Hers was shiny and black and a font of all important phone numbers. At the press of a button, the lid would spring open to reveal the names and addresses of everyone I knew (and lots of mysterious people I didn’t). Mum was particular about printing surnames in easy-to-read capitals. As friends’ lives shifted, she crossed out old addresses and inserted new ones until some pages became a hash of geographical confusion.

I don’t know why I can still conjure Mum’s address book with such photographic precision. Perhaps it’s because our social lives depended on it. Or perhaps because Mum was always asking me to fetch it. For a long phone call, she’d carry her cup of tea to the armchair beside the phone table. That was my cue to make myself scarce.

Eavesdropping was a cinch when the home phone was tethered to the wall. I always knew who Mum was talking to because a verbal handshake began every call (“Hello, Pam? It’s Joan!”) Conversations played out while I half-listened, doodling on butcher’s paper at the dining room table, or doing my homework, waiting impatiently for her to finish. I didn’t dare interrupt, or try to distract her. Mum was either available, or off limits.

Today, my younger children are always pawing at me when I’m on the phone. The pair of them compete for my attention. They know I work from home, but I’m still expected to arbitrate every squabble and supervise every craft project. On deadline last week, trying to concentrate amid their myriad interruptions, I heard myself shout: “Just give me a minute!” Where did my children get the idea that their needs are more important than mine?

In the 80s, when I was a kid, parenting theory encouraged benign neglect. When sundowners at Mum’s tennis club turned into late night parties, I curled up under a picnic blanket on the back seat of the Corolla. By midnight, the carpark was full of kids asleep in their parents’ cars. Try that these days and you’d be arrested.

I marvel at my childhood freedoms. Graylands wasn’t the most genteel of suburbs, but I roamed the neighbourhood on foot, or looped my suburb by bike. On any slow Sunday, had you asked Mum where I was, she’d have paused, steam hissing from her iron, and shrugged: “Oh, she’s around here somewhere!”

As the summer holidays dragged on, I spent boiling January afternoons at the local pool, unsupervised. I’d time how long I could hold my breath underwater or bungle a swan dive with a belly flop off the top diving board. Friends were optional extras. Today’s parenting mantra – “safety in numbers” – hadn’t been invented.

“Keep your wits about you,” was all Mum ever said. Aged 11, flying solo on the swings at the park, I was approached by a strange man asking even stranger questions about where I lived. Heart pounding, I blurted “I have to go now,” and bolted for home. Mum suggested I steer clear of the park for a few days. Had that happened to one of my children now, I’d have put our street in lockdown and called the cops.

In one generation, the definition of parental success has undergone a telling transformation. ‘Good’ mums used to be those who encouraged their kids to be independent. Now, we measure our mothering by how well we keep them monitored, managed and tethered to us. We justify our ever-present involvement in their lives as essential to their survival.
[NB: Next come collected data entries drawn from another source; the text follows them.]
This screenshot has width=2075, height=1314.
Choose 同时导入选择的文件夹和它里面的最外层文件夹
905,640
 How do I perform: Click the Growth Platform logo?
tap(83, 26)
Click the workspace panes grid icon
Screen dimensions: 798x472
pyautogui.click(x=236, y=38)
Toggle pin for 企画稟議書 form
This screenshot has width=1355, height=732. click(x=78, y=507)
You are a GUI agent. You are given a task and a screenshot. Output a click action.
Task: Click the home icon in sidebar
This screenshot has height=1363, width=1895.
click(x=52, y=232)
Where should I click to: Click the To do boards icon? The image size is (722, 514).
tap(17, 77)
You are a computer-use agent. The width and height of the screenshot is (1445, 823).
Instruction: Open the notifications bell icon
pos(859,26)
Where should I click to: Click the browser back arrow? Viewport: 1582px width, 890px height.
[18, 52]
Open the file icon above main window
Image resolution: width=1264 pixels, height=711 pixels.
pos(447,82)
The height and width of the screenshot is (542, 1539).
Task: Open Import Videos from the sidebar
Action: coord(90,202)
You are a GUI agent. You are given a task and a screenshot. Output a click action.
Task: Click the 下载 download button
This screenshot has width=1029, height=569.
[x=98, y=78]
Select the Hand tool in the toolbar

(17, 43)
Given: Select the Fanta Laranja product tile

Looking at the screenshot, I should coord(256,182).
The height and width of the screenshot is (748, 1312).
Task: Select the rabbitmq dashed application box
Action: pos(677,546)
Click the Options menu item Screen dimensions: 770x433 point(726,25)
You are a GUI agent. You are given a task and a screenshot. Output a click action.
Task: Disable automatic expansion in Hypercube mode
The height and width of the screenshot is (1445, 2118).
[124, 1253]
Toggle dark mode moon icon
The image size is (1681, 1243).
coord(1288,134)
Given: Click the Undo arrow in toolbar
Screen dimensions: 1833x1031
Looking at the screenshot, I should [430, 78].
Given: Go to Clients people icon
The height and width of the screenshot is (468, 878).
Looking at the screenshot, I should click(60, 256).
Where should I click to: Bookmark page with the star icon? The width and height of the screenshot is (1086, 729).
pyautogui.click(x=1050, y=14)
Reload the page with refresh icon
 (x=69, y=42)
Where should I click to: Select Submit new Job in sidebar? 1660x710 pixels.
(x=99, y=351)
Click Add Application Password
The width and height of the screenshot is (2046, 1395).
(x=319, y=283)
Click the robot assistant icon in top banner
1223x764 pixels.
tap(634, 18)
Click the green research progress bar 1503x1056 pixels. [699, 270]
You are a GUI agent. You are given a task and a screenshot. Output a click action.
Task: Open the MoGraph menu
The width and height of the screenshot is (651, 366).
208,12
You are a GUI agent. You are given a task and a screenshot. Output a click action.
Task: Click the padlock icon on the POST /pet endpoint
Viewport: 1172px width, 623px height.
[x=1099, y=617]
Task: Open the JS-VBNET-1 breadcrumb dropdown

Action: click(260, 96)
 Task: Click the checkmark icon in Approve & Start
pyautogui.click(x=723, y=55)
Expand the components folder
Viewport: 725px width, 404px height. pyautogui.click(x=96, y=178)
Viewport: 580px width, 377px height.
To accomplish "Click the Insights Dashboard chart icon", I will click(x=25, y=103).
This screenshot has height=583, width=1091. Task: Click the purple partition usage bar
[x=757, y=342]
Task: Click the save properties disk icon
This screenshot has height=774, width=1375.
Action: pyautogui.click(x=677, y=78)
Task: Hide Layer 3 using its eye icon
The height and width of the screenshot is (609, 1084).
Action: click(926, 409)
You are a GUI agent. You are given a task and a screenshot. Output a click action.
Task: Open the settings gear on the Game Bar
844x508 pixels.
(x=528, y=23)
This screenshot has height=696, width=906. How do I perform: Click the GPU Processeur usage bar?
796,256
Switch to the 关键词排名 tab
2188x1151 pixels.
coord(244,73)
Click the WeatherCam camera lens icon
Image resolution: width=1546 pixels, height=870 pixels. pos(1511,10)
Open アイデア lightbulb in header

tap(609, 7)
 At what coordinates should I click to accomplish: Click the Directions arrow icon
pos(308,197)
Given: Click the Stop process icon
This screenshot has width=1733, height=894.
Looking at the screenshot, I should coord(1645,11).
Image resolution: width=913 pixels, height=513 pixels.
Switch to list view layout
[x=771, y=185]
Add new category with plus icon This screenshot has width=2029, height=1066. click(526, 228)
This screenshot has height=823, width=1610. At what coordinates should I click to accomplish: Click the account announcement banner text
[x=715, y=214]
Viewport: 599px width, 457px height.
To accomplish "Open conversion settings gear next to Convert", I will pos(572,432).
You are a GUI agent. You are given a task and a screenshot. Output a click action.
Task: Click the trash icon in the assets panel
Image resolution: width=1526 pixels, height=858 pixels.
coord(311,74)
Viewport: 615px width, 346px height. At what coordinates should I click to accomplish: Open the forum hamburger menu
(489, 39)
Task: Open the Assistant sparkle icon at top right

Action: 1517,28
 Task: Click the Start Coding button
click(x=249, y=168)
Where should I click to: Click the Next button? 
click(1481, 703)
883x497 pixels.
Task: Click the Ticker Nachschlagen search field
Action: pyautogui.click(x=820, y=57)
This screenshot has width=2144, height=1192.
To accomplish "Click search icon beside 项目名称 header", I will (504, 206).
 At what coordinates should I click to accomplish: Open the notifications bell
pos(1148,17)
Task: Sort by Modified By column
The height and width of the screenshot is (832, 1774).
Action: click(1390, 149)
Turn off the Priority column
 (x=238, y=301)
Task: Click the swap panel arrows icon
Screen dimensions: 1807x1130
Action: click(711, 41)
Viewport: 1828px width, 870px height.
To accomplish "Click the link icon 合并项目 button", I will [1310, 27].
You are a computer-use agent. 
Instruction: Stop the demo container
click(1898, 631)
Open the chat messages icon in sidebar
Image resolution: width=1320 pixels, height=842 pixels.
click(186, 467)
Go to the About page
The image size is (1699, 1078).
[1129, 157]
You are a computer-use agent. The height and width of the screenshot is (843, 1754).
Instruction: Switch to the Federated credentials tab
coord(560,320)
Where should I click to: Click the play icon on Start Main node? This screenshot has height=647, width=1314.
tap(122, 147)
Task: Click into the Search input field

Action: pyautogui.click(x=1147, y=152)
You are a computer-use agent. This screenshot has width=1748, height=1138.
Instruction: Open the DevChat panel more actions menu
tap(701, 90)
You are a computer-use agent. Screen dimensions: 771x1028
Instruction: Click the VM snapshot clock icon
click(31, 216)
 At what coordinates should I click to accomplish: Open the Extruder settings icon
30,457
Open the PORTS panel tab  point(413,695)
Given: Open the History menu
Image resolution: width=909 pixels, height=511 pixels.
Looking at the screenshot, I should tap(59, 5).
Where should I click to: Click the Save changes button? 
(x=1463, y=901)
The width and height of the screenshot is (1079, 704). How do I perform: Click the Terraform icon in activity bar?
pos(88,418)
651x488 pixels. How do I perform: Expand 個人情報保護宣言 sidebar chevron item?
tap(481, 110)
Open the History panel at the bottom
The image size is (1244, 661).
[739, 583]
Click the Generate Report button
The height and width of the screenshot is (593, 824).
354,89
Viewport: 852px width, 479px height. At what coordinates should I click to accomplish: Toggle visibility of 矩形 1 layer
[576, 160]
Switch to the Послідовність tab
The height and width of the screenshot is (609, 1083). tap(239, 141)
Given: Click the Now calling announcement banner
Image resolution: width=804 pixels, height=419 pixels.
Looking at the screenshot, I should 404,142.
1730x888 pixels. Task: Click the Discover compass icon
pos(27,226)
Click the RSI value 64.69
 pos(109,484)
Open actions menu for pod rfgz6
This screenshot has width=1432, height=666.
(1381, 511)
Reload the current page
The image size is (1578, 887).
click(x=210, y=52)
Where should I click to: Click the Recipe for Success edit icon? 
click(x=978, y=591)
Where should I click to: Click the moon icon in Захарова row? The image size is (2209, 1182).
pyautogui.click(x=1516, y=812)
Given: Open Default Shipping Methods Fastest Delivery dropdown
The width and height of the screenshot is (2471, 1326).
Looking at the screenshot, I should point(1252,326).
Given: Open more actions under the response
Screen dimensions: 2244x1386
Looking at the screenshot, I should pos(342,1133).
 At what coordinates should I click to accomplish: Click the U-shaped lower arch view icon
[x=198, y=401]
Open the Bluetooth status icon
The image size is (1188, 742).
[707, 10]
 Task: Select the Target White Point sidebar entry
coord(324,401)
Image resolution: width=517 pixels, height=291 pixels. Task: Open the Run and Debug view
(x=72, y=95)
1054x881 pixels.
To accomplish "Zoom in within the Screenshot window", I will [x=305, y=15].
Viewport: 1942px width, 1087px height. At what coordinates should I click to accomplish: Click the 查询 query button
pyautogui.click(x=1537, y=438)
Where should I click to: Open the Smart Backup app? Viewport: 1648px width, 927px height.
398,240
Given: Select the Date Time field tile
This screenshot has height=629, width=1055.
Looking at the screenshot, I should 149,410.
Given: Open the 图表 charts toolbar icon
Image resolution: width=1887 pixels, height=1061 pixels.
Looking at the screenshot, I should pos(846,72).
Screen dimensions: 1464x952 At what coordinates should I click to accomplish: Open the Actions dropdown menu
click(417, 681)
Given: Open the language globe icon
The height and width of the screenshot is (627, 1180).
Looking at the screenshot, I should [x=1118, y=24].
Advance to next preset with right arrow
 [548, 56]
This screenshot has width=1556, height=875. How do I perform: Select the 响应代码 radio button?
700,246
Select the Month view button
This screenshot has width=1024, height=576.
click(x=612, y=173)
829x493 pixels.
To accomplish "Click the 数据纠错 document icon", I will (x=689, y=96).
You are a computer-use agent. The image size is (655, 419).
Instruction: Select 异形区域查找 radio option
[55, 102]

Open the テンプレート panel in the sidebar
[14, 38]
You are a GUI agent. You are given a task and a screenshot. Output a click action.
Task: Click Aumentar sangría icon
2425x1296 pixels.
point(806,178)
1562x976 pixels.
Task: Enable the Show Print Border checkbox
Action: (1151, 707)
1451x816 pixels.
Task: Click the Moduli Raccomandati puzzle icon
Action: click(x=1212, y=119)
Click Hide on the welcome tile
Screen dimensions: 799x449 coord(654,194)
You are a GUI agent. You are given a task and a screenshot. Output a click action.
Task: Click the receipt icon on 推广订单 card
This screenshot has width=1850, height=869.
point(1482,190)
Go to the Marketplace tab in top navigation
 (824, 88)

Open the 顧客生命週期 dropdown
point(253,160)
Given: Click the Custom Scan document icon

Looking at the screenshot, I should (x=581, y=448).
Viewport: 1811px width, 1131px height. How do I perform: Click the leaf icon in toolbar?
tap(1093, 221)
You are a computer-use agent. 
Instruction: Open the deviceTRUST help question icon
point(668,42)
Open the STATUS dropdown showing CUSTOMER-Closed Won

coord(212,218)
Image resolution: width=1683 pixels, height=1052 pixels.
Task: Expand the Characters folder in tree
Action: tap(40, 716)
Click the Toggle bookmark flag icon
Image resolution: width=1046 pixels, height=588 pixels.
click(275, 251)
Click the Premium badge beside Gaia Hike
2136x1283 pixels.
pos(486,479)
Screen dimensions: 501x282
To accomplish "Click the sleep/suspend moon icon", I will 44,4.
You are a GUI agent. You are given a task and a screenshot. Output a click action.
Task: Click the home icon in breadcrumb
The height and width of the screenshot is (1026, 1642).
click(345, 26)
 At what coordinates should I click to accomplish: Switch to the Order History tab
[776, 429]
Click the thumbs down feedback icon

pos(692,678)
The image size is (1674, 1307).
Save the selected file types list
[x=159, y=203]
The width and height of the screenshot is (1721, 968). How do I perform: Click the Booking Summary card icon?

A few weeks back, I listened to a teacher give a talk at my teenager’s school. He described a parent who’d rung in to complain about her son’s disappointing marks on an important project. “I don’t understand,” the Mum argued. “We worked so hard on that assignment.”

I, for one, am struggling to find the middle ground between being suffocatingly present or dismissively absent. I lurch from one parenting quandary to the next, filtering the parental do’s and don’ts proffered by others. Should I allow my 8-year-old son to walk the 200 metres to school alone? (Not yet, I’ve decided, despite his wails of protest.) Can he and his little sister play cricket out on our street? (Yes, but only if I’m there to monitor traffic.)

Half the time, I’m sure my worries and anxieties about what might happen are just scary thoughts – the continuous chatter and judgment of a too-busy mind. Best I stop thinking about whether I’m a good or bad mother, and start recognising that I’m both. And neither.